[SOLVED] Databricks Lakehouse Medallion Architecture Python Sample

Databricks Lakehouse Medallion Architecture Python Sample

Does anyone know a python sample about medallion architecture in Python? A sample like this one in SQL https://www.databricks.com/notebooks/delta-lake-cdf.html

Solution

In the simplest case it's just a bunch of Spark's .readStream -> some transformations -> .writeStream (although it's possible to do it in the non-stream fashion, you spend more time on the tracking what has changed, etc.). In the plain Spark + Databricks Autoloader it will be:

# bronze
raw_df = spark.readStream.format("cloudFiles") \
  .option("cloudFiles.format", "json") \
  .load(input_data)
raw_df.writeStream.format("delta") \
  .option("checkpointLocation", bronze_checkpoint) \
  .trigger(...) \ # availableNow=True if you want to mimic batch-like processing
  .start(bronze_path)
# silver
bronze_df = spark.readStream.load(bronze_path)
# do transformations on silver_df
silver_df = bronze_df.filter(....)
silver_df.writeStream.format("delta") \
  .option("checkpointLocation", silver_checkpoint) \
  .trigger(...) \
  .start(silver_path)
# gold
silver_df = spark.readStream.load(silver_path)
gold = silver_df.groupBy(...)

But really, it's becoming much simpler if you're using Delta Live Tables - then you concentrate just on transformations, not on the things how to write data, etc.
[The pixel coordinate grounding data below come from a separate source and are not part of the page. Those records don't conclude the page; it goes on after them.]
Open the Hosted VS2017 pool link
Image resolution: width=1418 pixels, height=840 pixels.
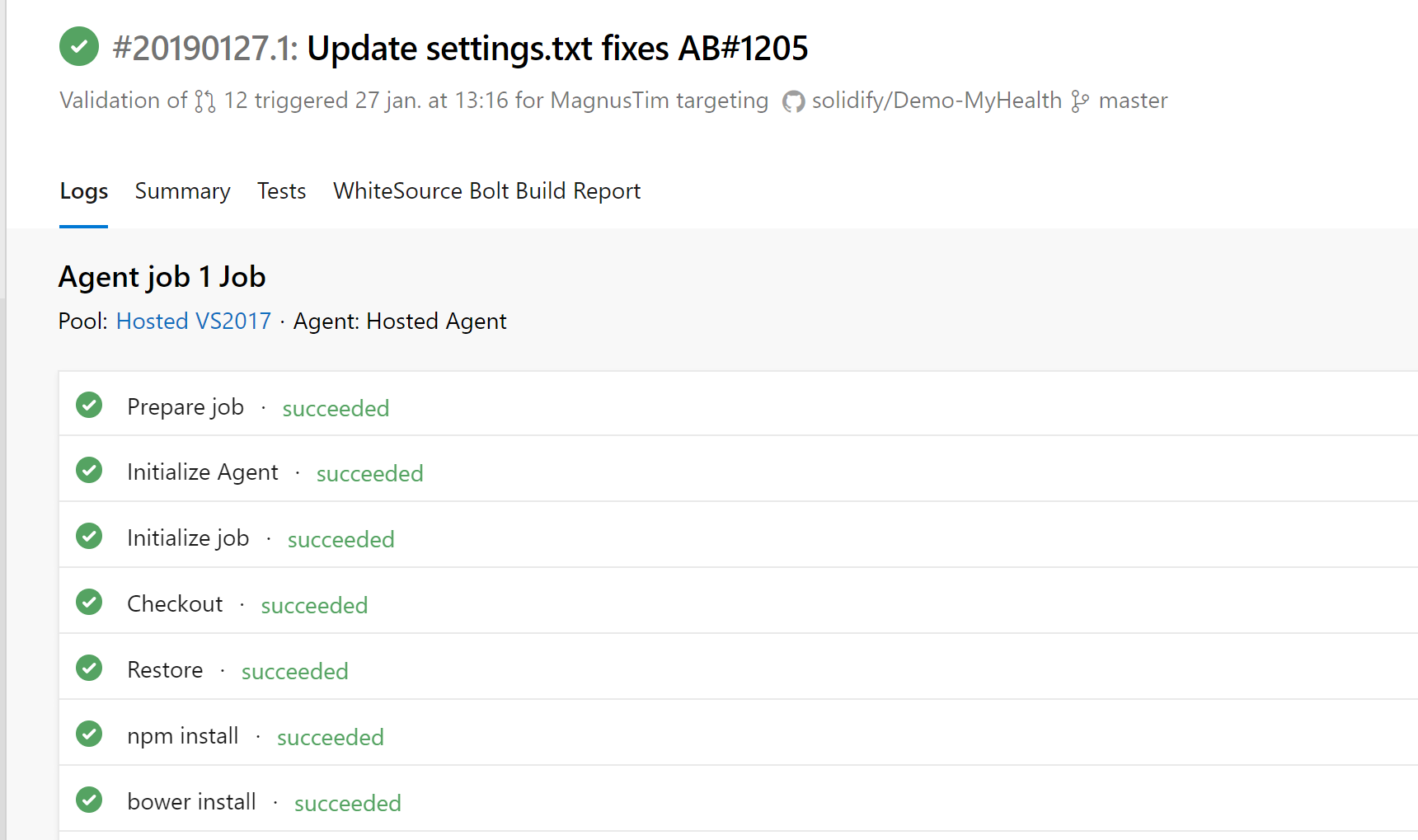pyautogui.click(x=194, y=321)
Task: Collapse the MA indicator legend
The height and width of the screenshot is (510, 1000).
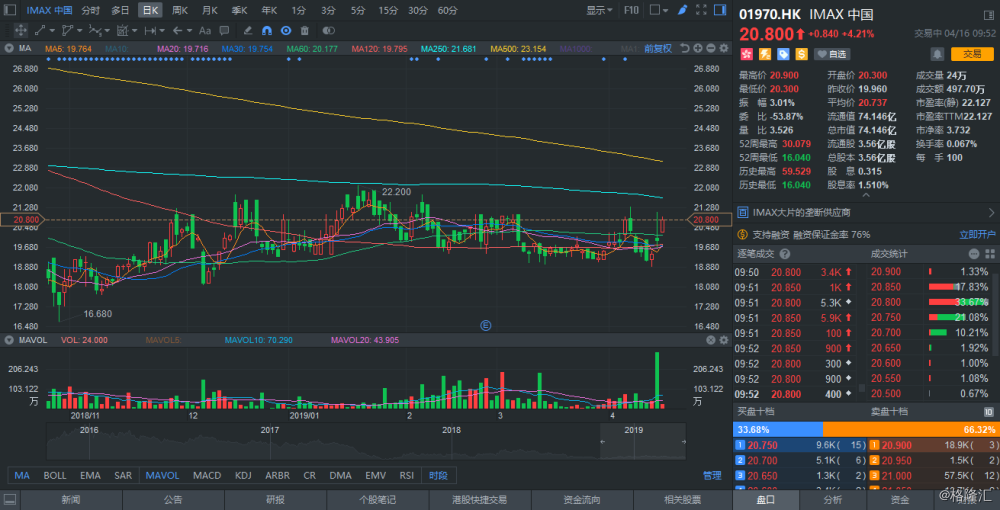Action: 8,47
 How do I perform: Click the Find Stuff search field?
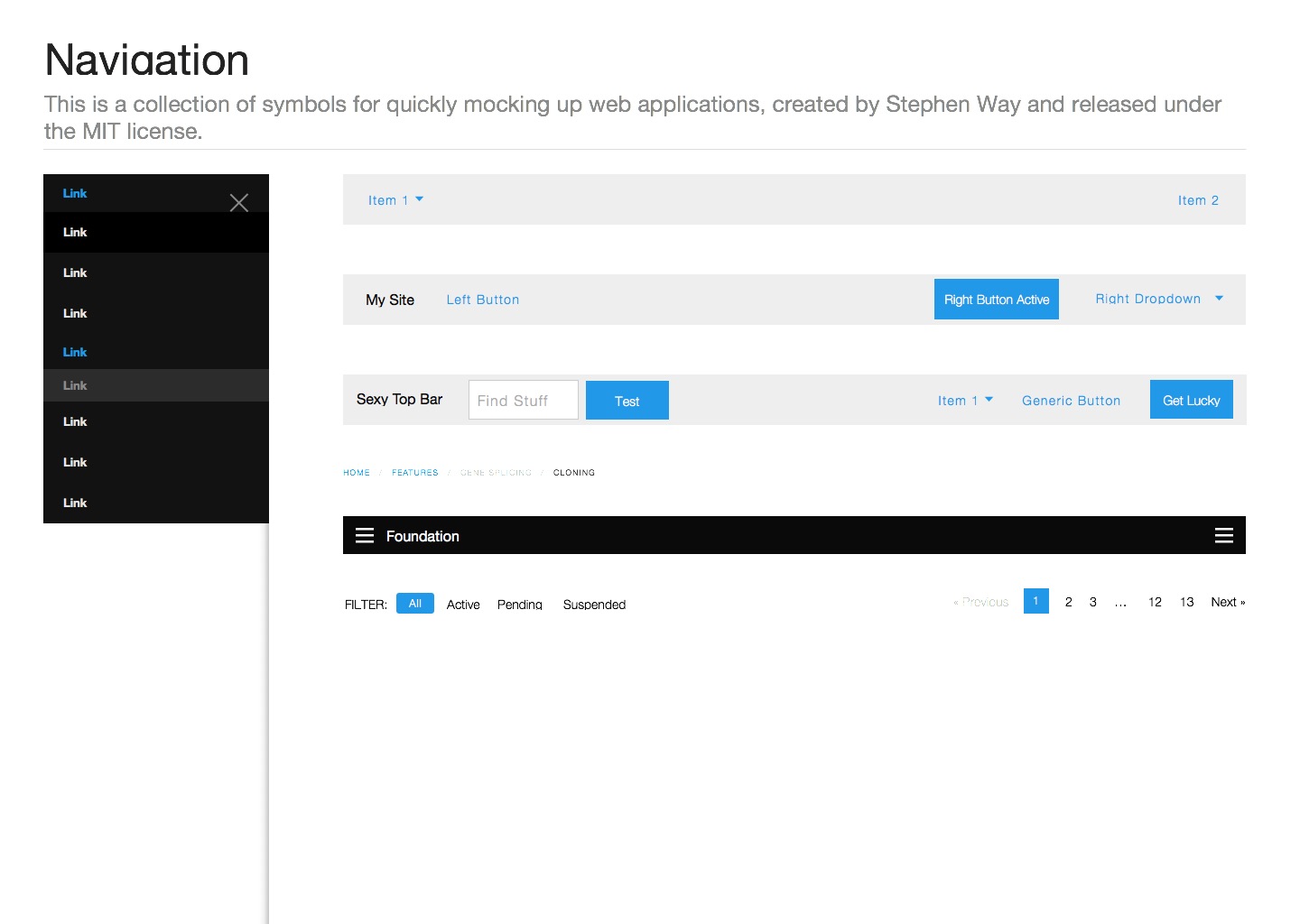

Something like this:

@dlt.table
def bronze():
  return spark.readStream.format("cloudFiles") \
    .option("cloudFiles.format", "json") \
    .load(input_data)

@dlt.table
def silver():
  bronze = dlt.read_stream("bronze")
  return bronze.filter(...)

@dlt.table
def gold():
  silver = dlt.read_stream("silver")
  return silver.groupBy(...)